The proponents of industrialized agriculture, nevertheless, hide or trivialize its social and ecological sodbusting, like factory farming becoming the mad cow disease of agribusiness and the brave new rural world it is creating. The advocates of giant agriculture still say the world's population is growing and only science-based farming can feed it.
Industrialized farming supporters have no monopoly on science, if by science we mean theoretical and practical knowledge and experience on what one has to do to grow food in balance with nature.
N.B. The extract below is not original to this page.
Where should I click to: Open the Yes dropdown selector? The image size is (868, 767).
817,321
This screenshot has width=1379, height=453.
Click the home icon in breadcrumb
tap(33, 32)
In that sense, few can compete with peasants and traditional family farmers who are working the land with the knowledge and experience gained in the course of millennia. They know how to grow food with the advantages and economy of nature. They put to work good bugs to eat the insects that cause trouble. They rotate crops and use different crops to fight disease. They recycle nutrients and protect biodiversity. In fact they outproduce the industrialized farmer anywhere, any time.
There's even a new science, agroecology, which is emerging out of the fusion of traditional agriculture and ecology.
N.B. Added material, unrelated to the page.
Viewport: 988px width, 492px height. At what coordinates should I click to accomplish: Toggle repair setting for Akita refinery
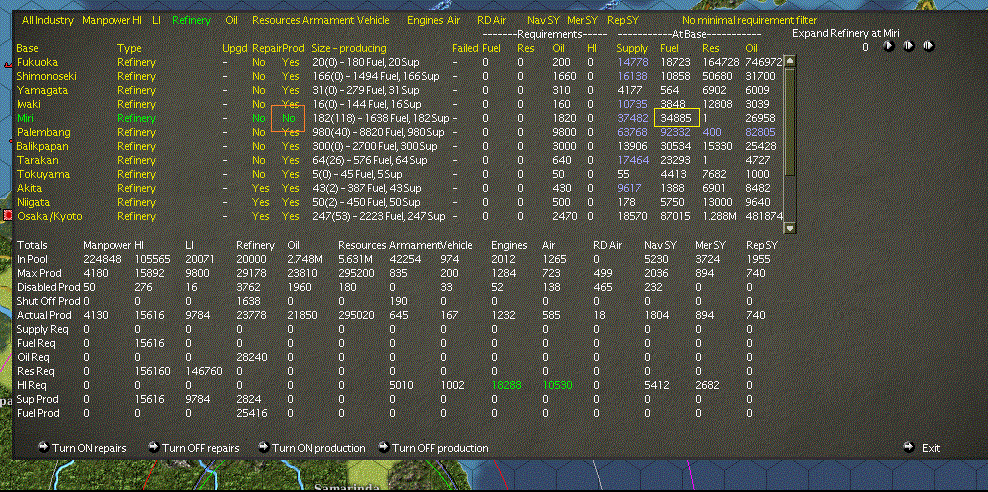[261, 188]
It's about time the U.S. abandons its mythology that peasants are backward, and that the bigger farmer the more efficient and productive. Small family farmers are by far more productive than large farmers and agribusinesses. The U.S. needs also to move away from its agribusiness policy and turn its enormous resources to the rebuilding its productive family farming tradition and rural America. The two are inseparable. A national commitment to family agriculture will be a declaration of the country's agricultural, social, and environmental vision for the 21st century.
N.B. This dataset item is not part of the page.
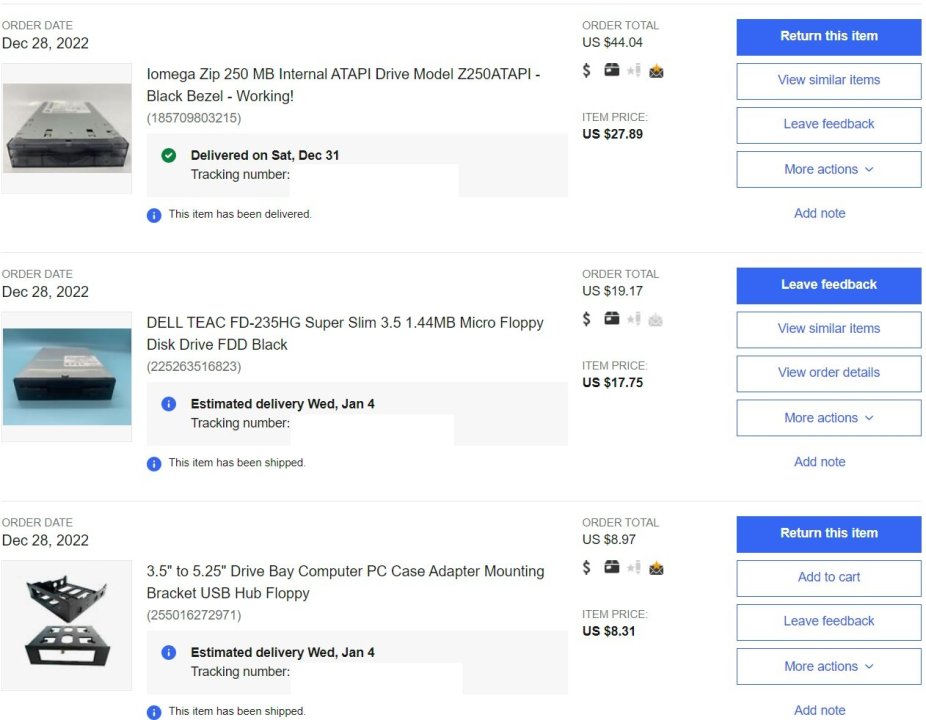
Task: Open More actions dropdown for the Dell TEAC floppy drive
Action: coord(828,418)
First, start this transformation with the use of the $20 or so billions of annual ag subsidies to assist exclusively the family farmers who agree to abide by the terms of a social and an ecological contract negotiated by their representatives, the civil society, and the government. Family farmers -- with farms which should probably be no larger than 160 acres and which they work themselves -- will agree to raise the country's food and in return the country will guarantee them a middle class income. Most of the food dollar will be going to them and not to intermediaries. The thriving but tiny number of organic farmers shows the way.
The purpose of acreage limitation is to increase substantially the number of family farmers in the US and make rural America sustainable again.
The social contract will define agriculture as food, culture, and environmental protection. This means that these family farmers ought to increase and protect biodiversity, cease water pollution, and produce enough food. The food will be produced without violence against domesticated animals, minimum hazardous inputs and, preferably, without toxins, animal factories, or genetic manipulation.
Second, sustainable agriculture is America's best hope for national security. Good, safe food and water are life itself. They are priceless. Corporate farming has always been an extremely vulnerable and hazardous business. That is not so with millions of very small family farmers all over the country watching over their land and raising food for themselves and the rest of us. We can trust them to resettle a democratic rural America and protect our vital land, food and water.
E.G. Vallianatos is author of Fear in the Countryside and Harvest of Devastation.